* Work task: Would you return the lines between the one holding "Viewport: 539px width, 447px height." and the one holding "Task: Click the Current Pay Rate ($) label", inclusive, and only those, exactly as they stand in the listing below?

______________________________

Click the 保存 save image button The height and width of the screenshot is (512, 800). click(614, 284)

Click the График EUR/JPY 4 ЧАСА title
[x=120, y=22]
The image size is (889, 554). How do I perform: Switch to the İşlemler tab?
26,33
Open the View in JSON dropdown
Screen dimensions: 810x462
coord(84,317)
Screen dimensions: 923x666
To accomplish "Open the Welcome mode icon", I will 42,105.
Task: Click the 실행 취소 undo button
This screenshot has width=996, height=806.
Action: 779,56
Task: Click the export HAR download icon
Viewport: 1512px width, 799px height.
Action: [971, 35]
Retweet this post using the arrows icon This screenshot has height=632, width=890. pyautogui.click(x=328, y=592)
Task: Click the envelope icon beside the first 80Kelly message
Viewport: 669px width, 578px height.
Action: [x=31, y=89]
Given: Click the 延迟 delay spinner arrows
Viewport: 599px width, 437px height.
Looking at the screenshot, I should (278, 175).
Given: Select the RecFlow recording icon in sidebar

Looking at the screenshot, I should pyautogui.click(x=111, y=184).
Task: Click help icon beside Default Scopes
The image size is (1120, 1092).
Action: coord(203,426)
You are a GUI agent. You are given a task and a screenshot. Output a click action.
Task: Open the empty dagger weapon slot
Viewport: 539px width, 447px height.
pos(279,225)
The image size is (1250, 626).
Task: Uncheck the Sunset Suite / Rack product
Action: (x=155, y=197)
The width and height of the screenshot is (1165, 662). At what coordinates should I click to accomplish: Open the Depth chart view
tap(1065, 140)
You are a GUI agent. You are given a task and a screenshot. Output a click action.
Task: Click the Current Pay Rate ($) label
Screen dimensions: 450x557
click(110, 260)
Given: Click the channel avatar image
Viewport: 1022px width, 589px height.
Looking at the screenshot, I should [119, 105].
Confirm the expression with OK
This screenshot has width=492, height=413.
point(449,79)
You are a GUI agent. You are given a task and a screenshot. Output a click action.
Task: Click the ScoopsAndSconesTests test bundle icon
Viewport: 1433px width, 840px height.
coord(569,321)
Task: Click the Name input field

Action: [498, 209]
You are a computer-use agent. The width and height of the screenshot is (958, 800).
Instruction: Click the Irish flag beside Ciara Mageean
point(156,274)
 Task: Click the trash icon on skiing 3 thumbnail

______________________________

* The answer:
Viewport: 539px width, 447px height.
pos(279,225)
The image size is (1250, 626).
Task: Uncheck the Sunset Suite / Rack product
Action: (x=155, y=197)
The width and height of the screenshot is (1165, 662). At what coordinates should I click to accomplish: Open the Depth chart view
tap(1065, 140)
You are a GUI agent. You are given a task and a screenshot. Output a click action.
Task: Click the Current Pay Rate ($) label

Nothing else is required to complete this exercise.